[Records from a pointing dataset]

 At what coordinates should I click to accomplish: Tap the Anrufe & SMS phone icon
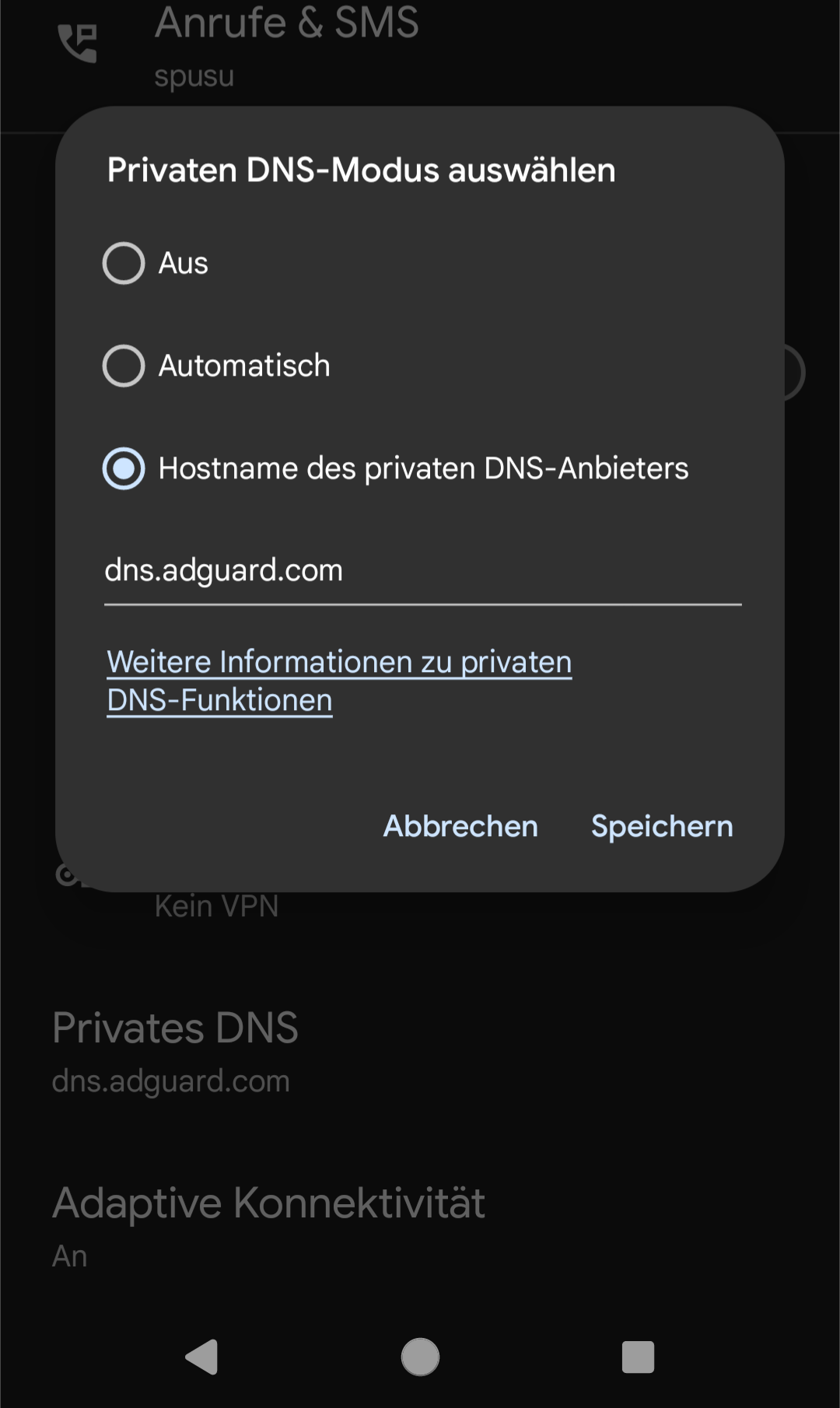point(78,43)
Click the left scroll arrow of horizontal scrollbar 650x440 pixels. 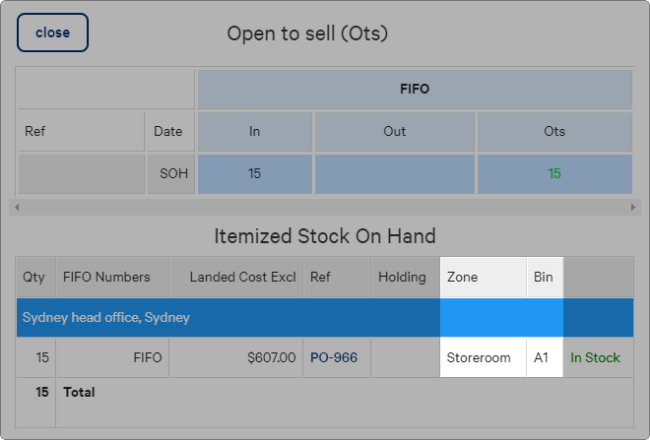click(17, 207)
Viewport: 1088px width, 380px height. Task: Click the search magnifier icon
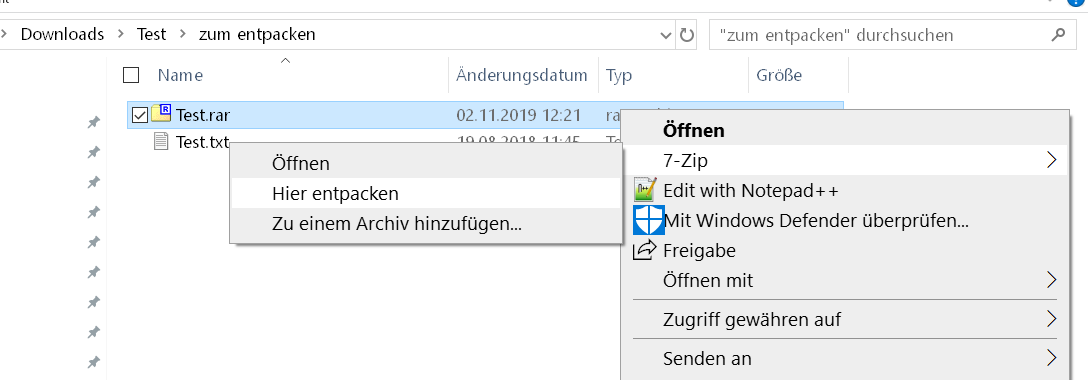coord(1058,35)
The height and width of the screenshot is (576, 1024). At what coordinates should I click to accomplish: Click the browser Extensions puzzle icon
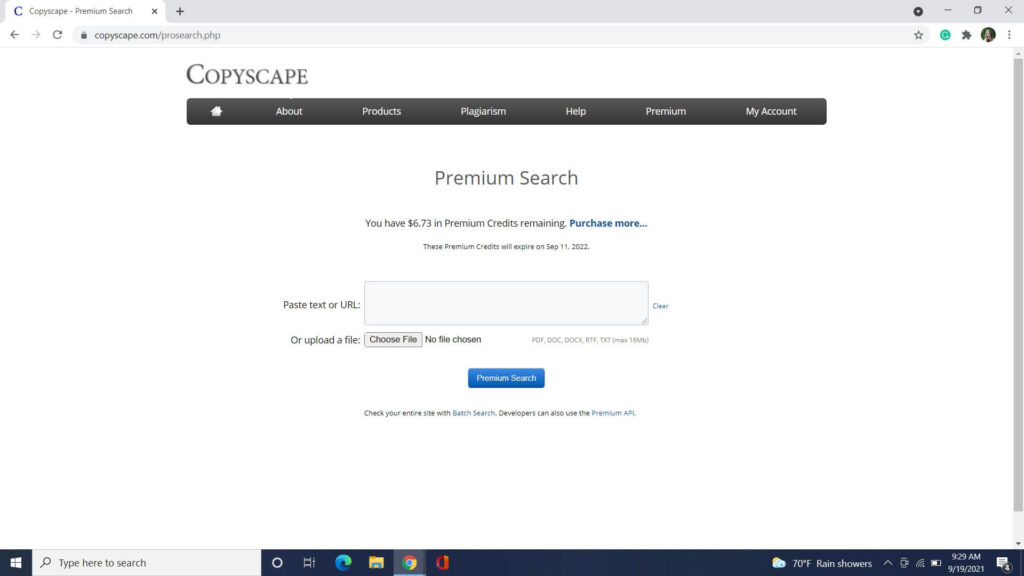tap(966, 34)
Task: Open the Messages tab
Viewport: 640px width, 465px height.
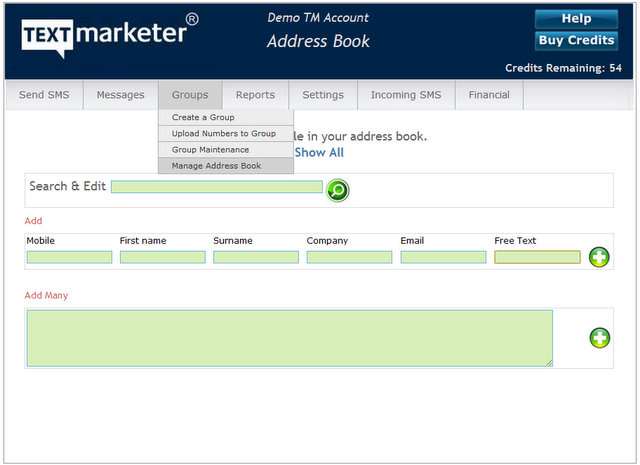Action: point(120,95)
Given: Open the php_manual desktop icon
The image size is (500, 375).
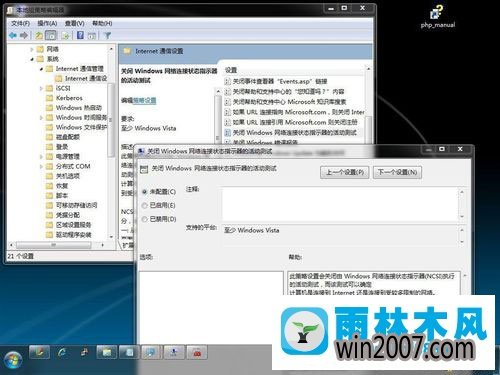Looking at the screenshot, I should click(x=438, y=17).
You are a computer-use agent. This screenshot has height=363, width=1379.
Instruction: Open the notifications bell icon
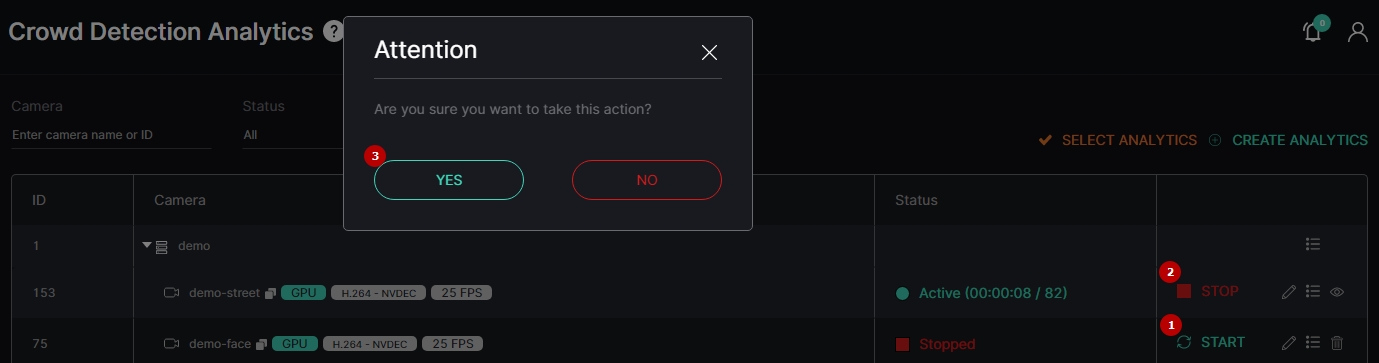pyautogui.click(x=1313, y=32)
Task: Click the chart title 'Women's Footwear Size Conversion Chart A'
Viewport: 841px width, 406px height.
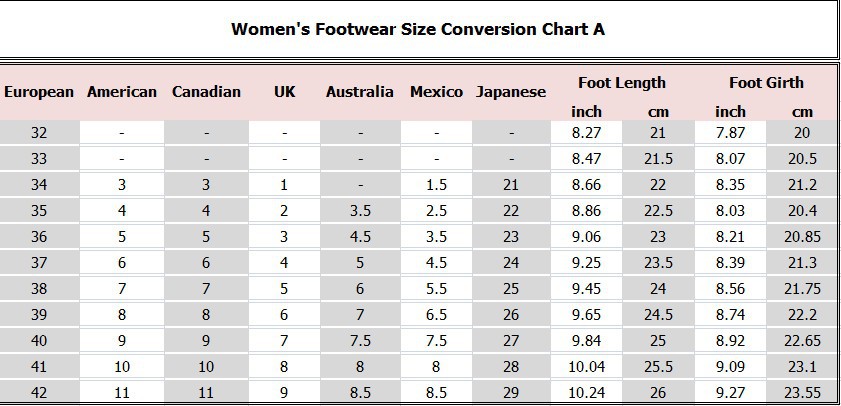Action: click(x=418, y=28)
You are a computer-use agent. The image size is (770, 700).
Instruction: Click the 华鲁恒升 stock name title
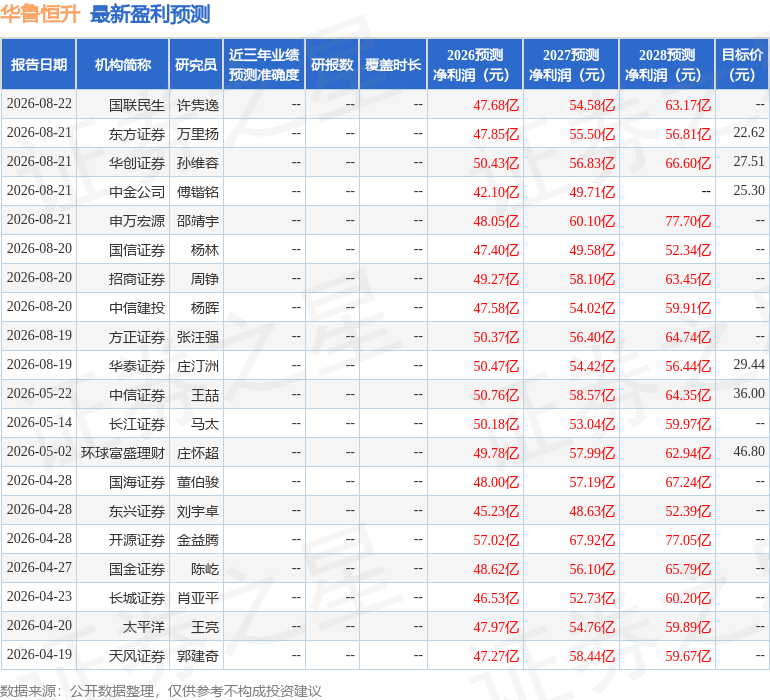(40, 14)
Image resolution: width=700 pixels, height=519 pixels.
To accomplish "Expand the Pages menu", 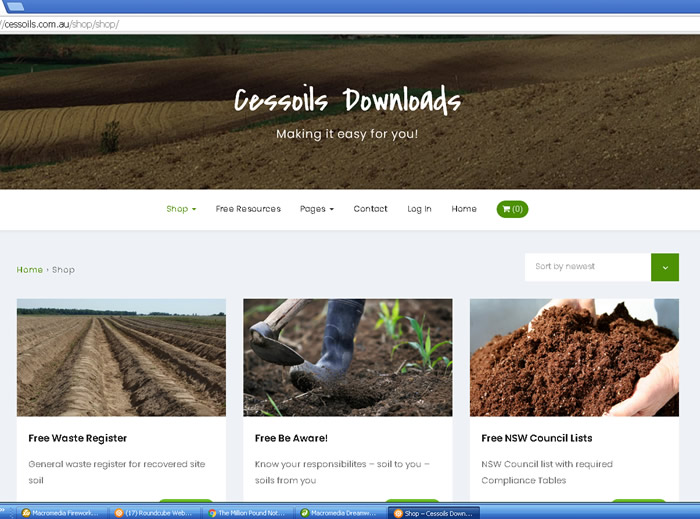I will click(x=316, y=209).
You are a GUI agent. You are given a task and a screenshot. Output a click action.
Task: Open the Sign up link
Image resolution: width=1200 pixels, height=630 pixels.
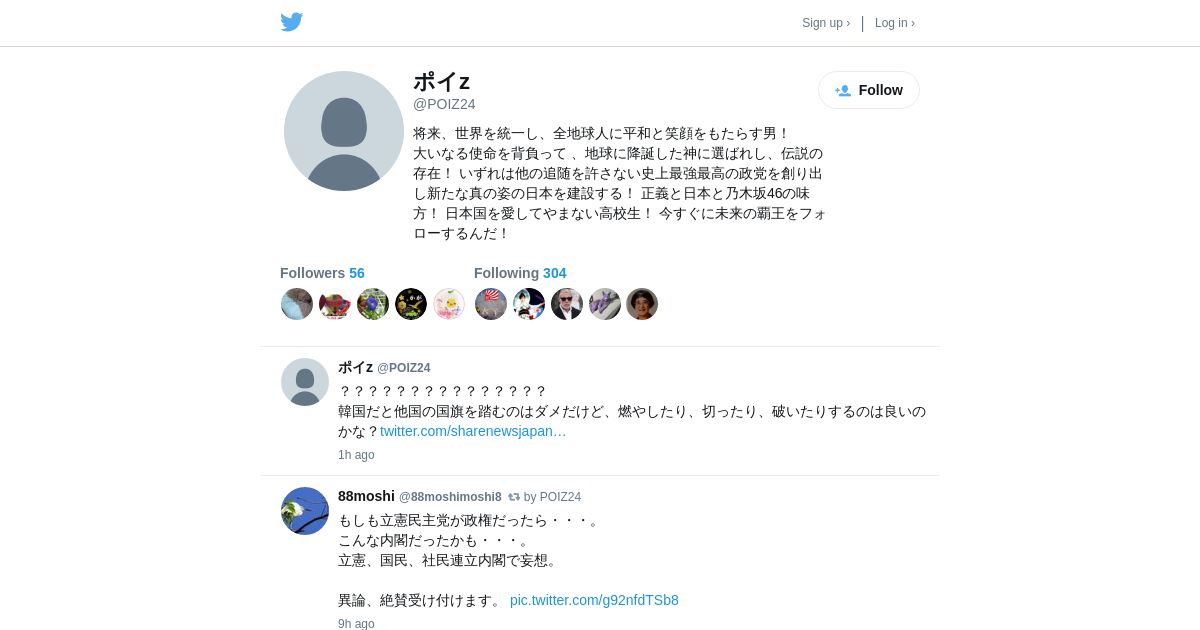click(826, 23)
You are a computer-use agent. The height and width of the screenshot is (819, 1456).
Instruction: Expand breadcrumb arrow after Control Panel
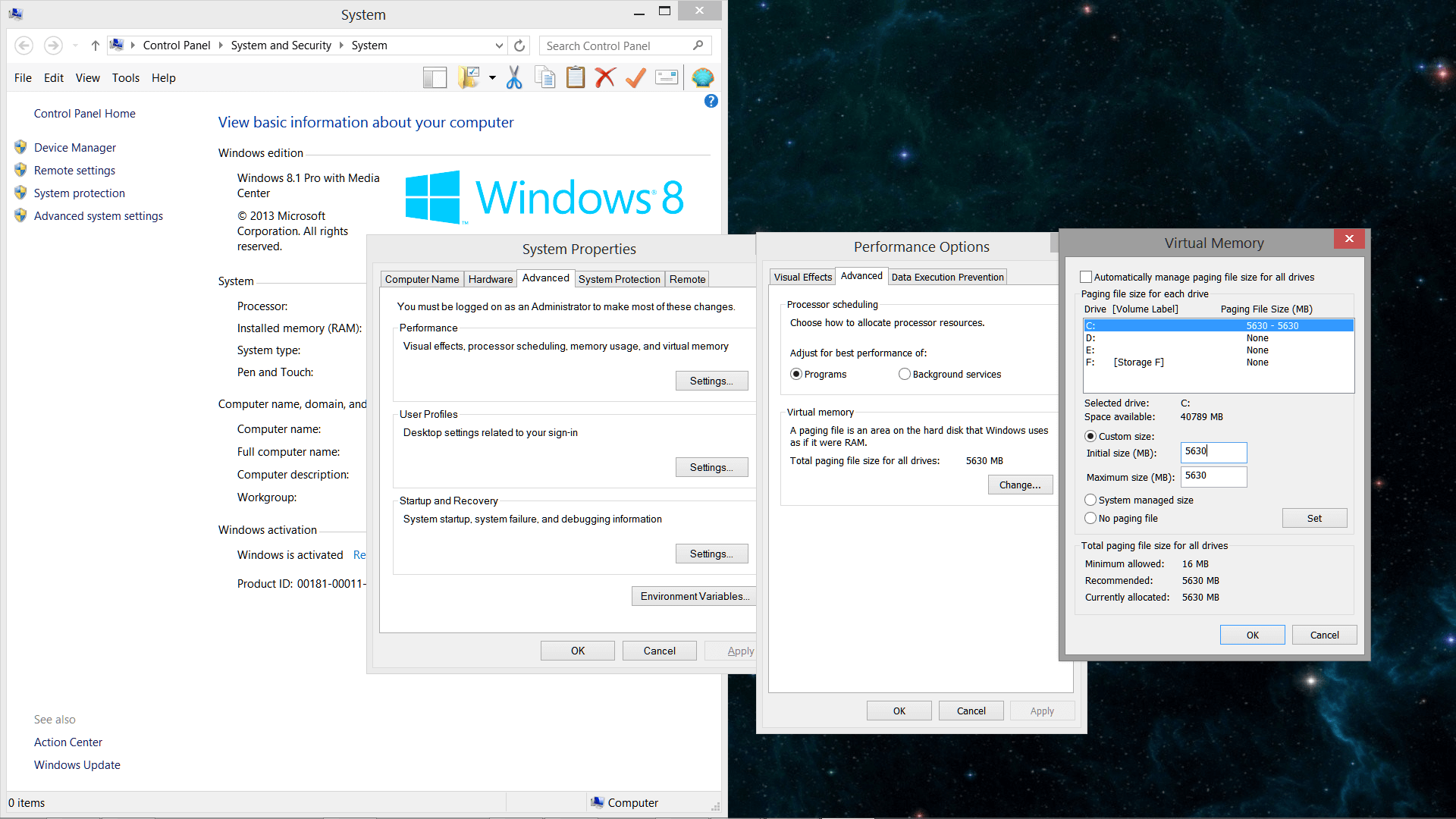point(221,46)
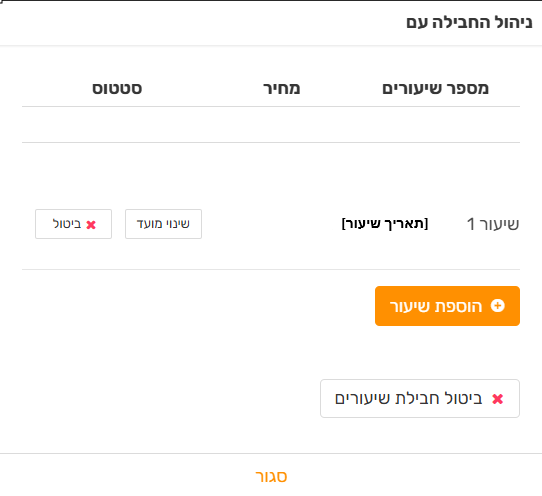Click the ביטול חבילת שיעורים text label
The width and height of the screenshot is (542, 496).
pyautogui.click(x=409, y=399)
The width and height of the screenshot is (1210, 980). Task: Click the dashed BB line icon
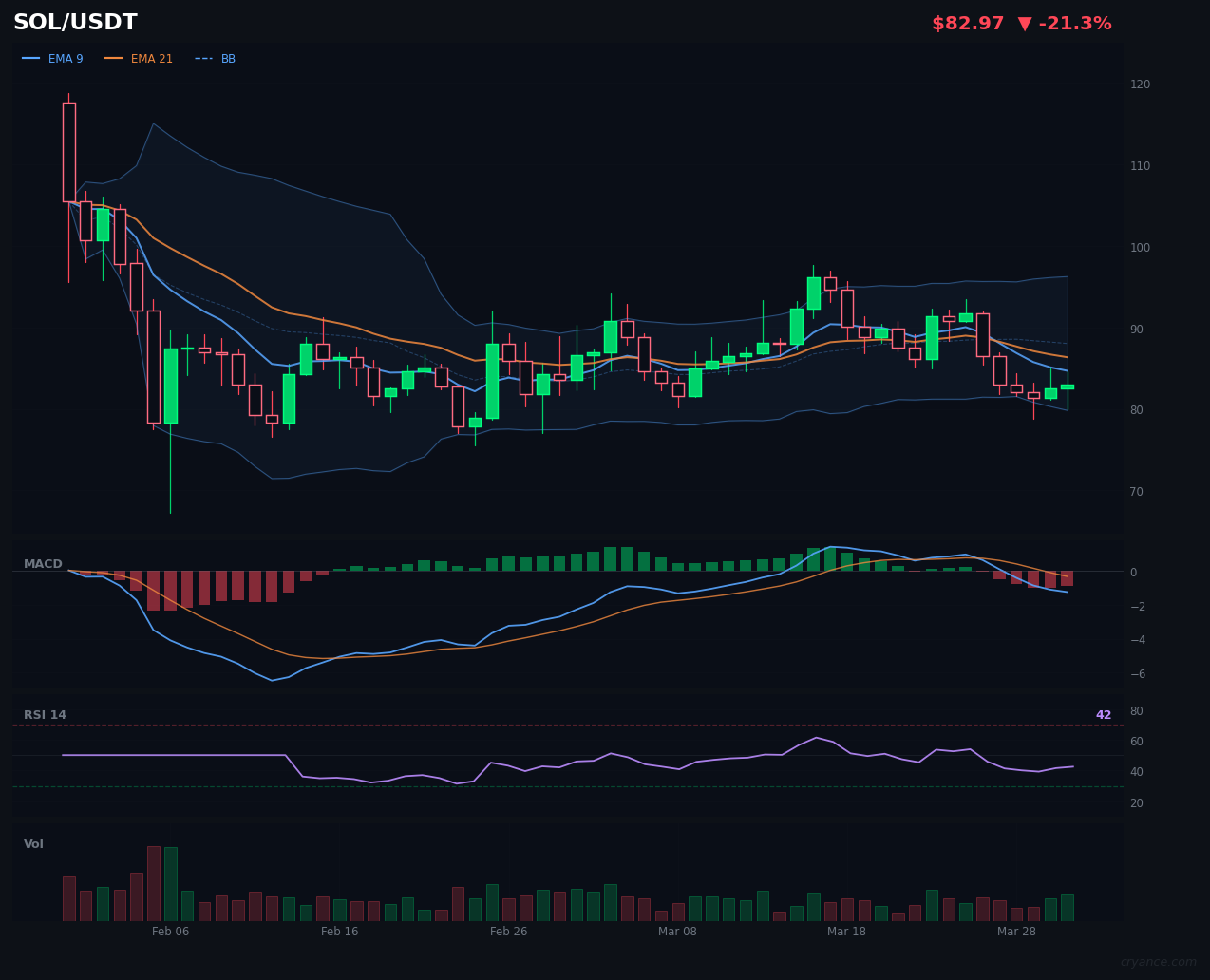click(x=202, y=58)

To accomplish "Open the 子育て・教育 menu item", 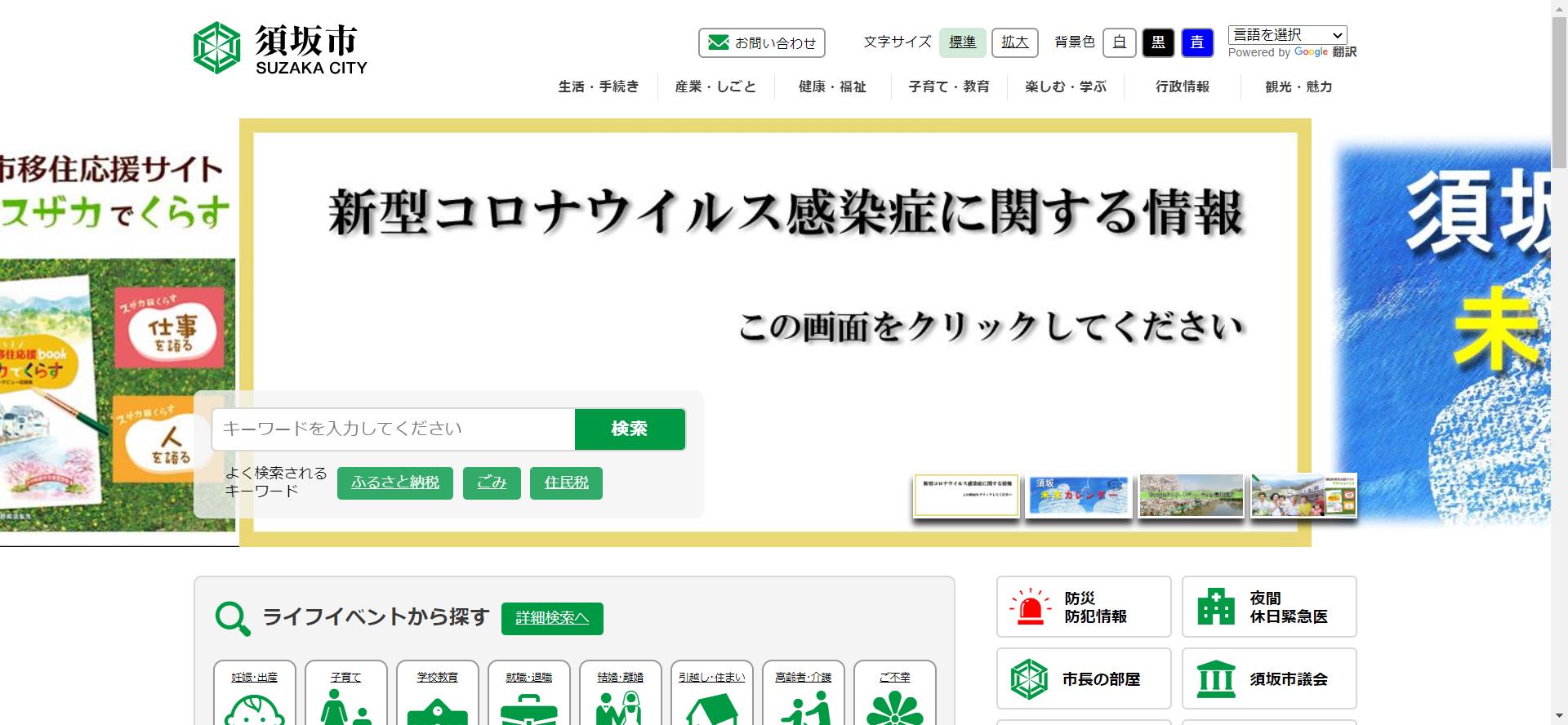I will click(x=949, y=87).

■ **Aim**
Copy the data above verbatim, starting at the line containing "Task: Open the Messages tab" and ending at the line containing "Looking at the", including both of those lines. Omit the pictures.

■ **Result below**
Task: Open the Messages tab
Viewport: 640px width, 465px height.
Action: point(120,95)
Given: Open the php_manual desktop icon
The image size is (500, 375).
Looking at the screenshot, I should click(x=438, y=17).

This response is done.